Baan will unveil its new software lineup at its inForum user conference this week, which is expected to draw about 1,500 attendees, according to show organizers. On tap is the launch of Baan's retooled supply-chain management (SCM) suite, plus a preview of its forthcoming product life cycle management (PLM) suite, scheduled to be launched in June.
Once considered in the same league with top enterprise resource planning (ERP) vendors SAP, PeopleSoft and Oracle, Baan lost its momentum in 1999. After pulling in sales of $176 million in the first quarter of 1999, Baan saw its revenue fall to less than $80 million in the second quarter of 2000. Two CEOs came and left between July 1998 and January 2000, before British software maker Invensys acquired Baan in May 2000.

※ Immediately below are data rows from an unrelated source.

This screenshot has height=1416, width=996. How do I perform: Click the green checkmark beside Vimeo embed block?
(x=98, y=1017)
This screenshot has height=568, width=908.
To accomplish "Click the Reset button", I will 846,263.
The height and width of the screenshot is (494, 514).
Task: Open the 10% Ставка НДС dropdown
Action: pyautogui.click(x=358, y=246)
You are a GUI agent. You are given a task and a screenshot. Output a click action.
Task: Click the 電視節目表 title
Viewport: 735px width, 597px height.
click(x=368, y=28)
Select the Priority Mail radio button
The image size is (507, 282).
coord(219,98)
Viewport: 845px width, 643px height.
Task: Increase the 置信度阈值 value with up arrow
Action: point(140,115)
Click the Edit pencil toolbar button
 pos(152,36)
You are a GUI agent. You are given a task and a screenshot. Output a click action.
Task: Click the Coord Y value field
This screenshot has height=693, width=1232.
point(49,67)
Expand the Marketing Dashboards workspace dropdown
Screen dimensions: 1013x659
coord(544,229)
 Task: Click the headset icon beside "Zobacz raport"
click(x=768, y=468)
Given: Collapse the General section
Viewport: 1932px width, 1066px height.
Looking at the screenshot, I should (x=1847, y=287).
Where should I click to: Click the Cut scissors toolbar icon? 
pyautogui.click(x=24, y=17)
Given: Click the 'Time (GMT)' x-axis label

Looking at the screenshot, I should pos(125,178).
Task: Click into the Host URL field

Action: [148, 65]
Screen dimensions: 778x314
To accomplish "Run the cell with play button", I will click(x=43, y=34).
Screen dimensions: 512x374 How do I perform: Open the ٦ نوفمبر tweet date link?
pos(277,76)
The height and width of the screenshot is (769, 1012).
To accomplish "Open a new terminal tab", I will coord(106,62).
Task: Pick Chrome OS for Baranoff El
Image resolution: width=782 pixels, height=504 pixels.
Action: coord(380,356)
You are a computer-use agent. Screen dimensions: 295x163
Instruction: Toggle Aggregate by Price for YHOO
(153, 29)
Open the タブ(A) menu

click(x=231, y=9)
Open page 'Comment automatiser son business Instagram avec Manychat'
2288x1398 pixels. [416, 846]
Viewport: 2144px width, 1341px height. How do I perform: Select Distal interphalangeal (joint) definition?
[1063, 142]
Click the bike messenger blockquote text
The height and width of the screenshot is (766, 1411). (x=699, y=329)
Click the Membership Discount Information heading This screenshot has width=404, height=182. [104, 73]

However, lately Baan has been trying to claw its way back. After eight consecutive unprofitable quarters, the company returned to profitability in the fourth quarter of 2000. Last year the company announced its iBaan family of Internet-based software, and this year it will build up its iBaan offerings for customers in six core industries: aerospace and defense; automotive; industrial machinery and equipment; electronics; logistics; and hybrid manufacturing.
Baan's emphasis on developing e-business software for manufacturers just might save the company, experts say. Baan continues to grow and retain a loyal customer base that craves its expertise in discrete manufacturing, says Katherine Jones, managing director at Aberdeen Group. "They do that probably better than anybody."
Also enabling a comeback is that Laurens van der Tang, Baan's president since August 2000, kept his development group intact throughout Baan's corporate turmoil, Jones says. The group stayed together and continued to advance Baan's products. "They weren't asleep at the wheel, they were really just low profile," Jones says.
In time for the inForum conference, this development team pulled together two new product suites as well as hooks to third-party software suites. The new iBaan for PLM is entirely Web-based, and iBaan for SCM is a hybrid of client/server and Web-based modules.
Moving its applications to an Internet-based infrastructure is key to the company's strategy, but Baan lags behind its ERP competition in this area. SAP, PeopleSoft and Oracle already have shifted their applications from the client/server to the Web-based world. "If Baan is going to be a Tier-1 competitor, it needs to keep pace with what Tier-1 vendors are doing," says Kelly Spang, senior analyst at Current Analysis.
Leading up to the show, Baan delivered its new customer relationship management suite, iBaan for CRM. Early on, Baan was among the first ERP vendors to try to expand into CRM, buying CRM company Aurum in 1997. It was a visionary move, but Baan never did much with Aurum and fell behind other ERP vendors in its CRM execution, Spang says. "Organizational confusion cost Baan about a year in its CRM strategy," she says.
With iBaan for CRM, which was announced in January, Baan is trying to invigorate its CRM business. So far, Baan has the pieces but lacks the breadth of functions top-tier CRM vendors such as Siebel Systems and PeopleSoft have across sales, marketing and service, Spang says.